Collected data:
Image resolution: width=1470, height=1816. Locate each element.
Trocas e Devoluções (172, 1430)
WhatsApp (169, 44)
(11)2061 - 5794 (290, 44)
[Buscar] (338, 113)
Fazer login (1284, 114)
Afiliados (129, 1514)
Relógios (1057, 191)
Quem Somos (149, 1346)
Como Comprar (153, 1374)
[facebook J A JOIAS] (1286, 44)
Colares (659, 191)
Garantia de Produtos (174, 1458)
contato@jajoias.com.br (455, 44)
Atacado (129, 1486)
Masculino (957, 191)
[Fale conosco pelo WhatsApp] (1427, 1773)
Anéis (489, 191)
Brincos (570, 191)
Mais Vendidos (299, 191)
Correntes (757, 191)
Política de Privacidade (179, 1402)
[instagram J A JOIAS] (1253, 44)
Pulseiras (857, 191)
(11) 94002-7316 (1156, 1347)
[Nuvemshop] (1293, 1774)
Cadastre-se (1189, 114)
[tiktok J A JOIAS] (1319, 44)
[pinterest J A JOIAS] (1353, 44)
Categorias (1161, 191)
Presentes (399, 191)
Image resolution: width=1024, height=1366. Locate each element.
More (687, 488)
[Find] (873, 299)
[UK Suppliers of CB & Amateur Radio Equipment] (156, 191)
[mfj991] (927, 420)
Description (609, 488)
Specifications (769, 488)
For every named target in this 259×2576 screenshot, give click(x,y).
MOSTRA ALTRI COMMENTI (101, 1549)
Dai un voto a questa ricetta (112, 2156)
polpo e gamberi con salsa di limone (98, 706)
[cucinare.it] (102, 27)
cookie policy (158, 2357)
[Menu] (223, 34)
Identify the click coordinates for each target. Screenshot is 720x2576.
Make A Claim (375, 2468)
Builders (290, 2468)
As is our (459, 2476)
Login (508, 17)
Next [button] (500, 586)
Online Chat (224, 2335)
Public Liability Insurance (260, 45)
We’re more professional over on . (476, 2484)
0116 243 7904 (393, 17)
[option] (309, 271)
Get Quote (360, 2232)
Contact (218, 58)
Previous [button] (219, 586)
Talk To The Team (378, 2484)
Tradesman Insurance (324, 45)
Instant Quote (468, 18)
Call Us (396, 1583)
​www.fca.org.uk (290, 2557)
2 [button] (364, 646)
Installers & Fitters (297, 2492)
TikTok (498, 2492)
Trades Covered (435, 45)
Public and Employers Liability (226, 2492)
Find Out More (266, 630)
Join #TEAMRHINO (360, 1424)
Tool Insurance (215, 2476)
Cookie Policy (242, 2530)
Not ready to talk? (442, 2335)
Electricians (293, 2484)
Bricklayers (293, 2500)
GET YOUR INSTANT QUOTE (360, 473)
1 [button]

What to do ::
Without changing a word, print all of the entries above.

Answer to this task ::
Image resolution: width=1470, height=1816. Locate each element.
Trocas e Devoluções (172, 1430)
WhatsApp (169, 44)
(11)2061 - 5794 (290, 44)
[Buscar] (338, 113)
Fazer login (1284, 114)
Afiliados (129, 1514)
Relógios (1057, 191)
Quem Somos (149, 1346)
Como Comprar (153, 1374)
[facebook J A JOIAS] (1286, 44)
Colares (659, 191)
Garantia de Produtos (174, 1458)
contato@jajoias.com.br (455, 44)
Atacado (129, 1486)
Masculino (957, 191)
[Fale conosco pelo WhatsApp] (1427, 1773)
Anéis (489, 191)
Brincos (570, 191)
Mais Vendidos (299, 191)
Correntes (757, 191)
Política de Privacidade (179, 1402)
[instagram J A JOIAS] (1253, 44)
Pulseiras (857, 191)
(11) 94002-7316 (1156, 1347)
[Nuvemshop] (1293, 1774)
Cadastre-se (1189, 114)
[tiktok J A JOIAS] (1319, 44)
[pinterest J A JOIAS] (1353, 44)
Categorias (1161, 191)
Presentes (399, 191)
Image resolution: width=1024, height=1366. Locate each element.
More (687, 488)
[Find] (873, 299)
[UK Suppliers of CB & Amateur Radio Equipment] (156, 191)
[mfj991] (927, 420)
Description (609, 488)
Specifications (769, 488)
For every named target in this 259×2576 screenshot, give click(x,y).
MOSTRA ALTRI COMMENTI (101, 1549)
Dai un voto a questa ricetta (112, 2156)
polpo e gamberi con salsa di limone (98, 706)
[cucinare.it] (102, 27)
cookie policy (158, 2357)
[Menu] (223, 34)
Identify the click coordinates for each target. Screenshot is 720x2576.
Make A Claim (375, 2468)
Builders (290, 2468)
As is our (459, 2476)
Login (508, 17)
Next [button] (500, 586)
Online Chat (224, 2335)
Public Liability Insurance (260, 45)
We’re more professional over on . (476, 2484)
0116 243 7904 (393, 17)
[option] (309, 271)
Get Quote (360, 2232)
Contact (218, 58)
Previous [button] (219, 586)
Talk To The Team (378, 2484)
Tradesman Insurance (324, 45)
Instant Quote (468, 18)
Call Us (396, 1583)
​www.fca.org.uk (290, 2557)
2 [button] (364, 646)
Installers & Fitters (297, 2492)
TikTok (498, 2492)
Trades Covered (435, 45)
Public and Employers Liability (226, 2492)
Find Out More (266, 630)
Join #TEAMRHINO (360, 1424)
Tool Insurance (215, 2476)
Cookie Policy (242, 2530)
Not ready to talk? (442, 2335)
Electricians (293, 2484)
Bricklayers (293, 2500)
GET YOUR INSTANT QUOTE (360, 473)
1 [button]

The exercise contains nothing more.